To compare the expression pattern of cyclooxygenase-2 (COX-2) in rabbit corneal cells after photorefractive keratectomy (PRK) and laser in situ keratomileusis (LASIK) with the same refractive correction. Department of Ophthalmology, Wakayama Medical University, Wakayama, Japan. Thirty adult albino rabbits were used in the study. Photorefractive keratectomy or LASIK was performed in 1 eye of each animal for the same refractive correction. Each animal was killed after healing intervals up to 6 months. Paraffin sections of the cornea were processed for immunohistochemistry for COX-2 and NFkappaB (p65). After PRK, the central and peripheral corneal epithelia up-regulated COX-2 at 3 days; the central epithelium was positive at 4 weeks. Central and peripheral epithelia returned to negative 3 months later. After LASIK, the central epithelium on the corneal flap up-regulated COX-2 at 1 and 2 weeks; it returned to negative at 4 weeks. The peripheral epithelium was labeled with the antibody. Keratocytes around the stromal incision between the flap and the stromal bed up-regulated COX-2 and returned to negative at 3 months.

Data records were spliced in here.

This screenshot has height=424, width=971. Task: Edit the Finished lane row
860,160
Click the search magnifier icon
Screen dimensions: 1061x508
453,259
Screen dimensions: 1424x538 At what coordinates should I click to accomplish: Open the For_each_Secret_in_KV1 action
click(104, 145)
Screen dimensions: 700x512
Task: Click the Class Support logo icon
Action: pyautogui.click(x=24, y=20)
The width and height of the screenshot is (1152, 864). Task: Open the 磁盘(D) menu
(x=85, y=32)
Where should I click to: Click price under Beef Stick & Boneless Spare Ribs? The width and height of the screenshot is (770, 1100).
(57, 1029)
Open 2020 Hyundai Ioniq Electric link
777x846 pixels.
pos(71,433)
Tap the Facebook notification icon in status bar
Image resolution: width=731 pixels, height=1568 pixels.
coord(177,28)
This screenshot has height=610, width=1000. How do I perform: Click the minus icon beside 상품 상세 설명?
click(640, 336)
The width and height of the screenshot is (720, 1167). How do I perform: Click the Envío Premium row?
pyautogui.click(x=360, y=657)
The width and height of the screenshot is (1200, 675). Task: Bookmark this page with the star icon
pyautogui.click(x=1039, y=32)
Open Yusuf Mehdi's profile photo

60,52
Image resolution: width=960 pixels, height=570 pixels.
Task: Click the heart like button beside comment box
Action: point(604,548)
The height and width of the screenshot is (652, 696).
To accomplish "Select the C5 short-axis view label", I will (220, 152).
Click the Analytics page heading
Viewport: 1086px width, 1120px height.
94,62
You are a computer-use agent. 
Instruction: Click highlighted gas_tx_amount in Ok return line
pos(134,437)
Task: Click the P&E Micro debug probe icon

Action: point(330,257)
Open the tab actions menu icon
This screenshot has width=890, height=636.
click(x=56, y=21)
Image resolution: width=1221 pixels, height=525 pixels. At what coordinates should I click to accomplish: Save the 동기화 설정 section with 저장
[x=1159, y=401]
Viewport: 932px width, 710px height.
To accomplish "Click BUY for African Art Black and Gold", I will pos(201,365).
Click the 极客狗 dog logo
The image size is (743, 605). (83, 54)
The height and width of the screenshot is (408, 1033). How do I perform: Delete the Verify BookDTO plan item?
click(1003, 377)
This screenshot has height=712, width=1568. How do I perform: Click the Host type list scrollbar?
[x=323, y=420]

COX-1 was not detected immunohistochemically in corneal tissue during the healing intervals after both procedures. Nuclear factor kappaB was detected in the cytoplasm and nuclei of migrating corneal epithelial cells 1 day after PRK, was positive in the cytoplasm at 3 days and negative in cytoplasm and nuclei at week and later. Migrating injured epithelium expressed COX-2 until week 4 during post-PRK healing. Central uninjured epithelium as well as stromal keratocytes expressed COX-2 from 3 days to 2 weeks after LASIK. Uninjured peripheral epithelium also expressed COX-2 at 4 weeks. Activation of stromal keratocytes may induce expression of COX-2 in overlying uninjured epithelium via the inflammatory cytokine(s)/NFkappaB pathway.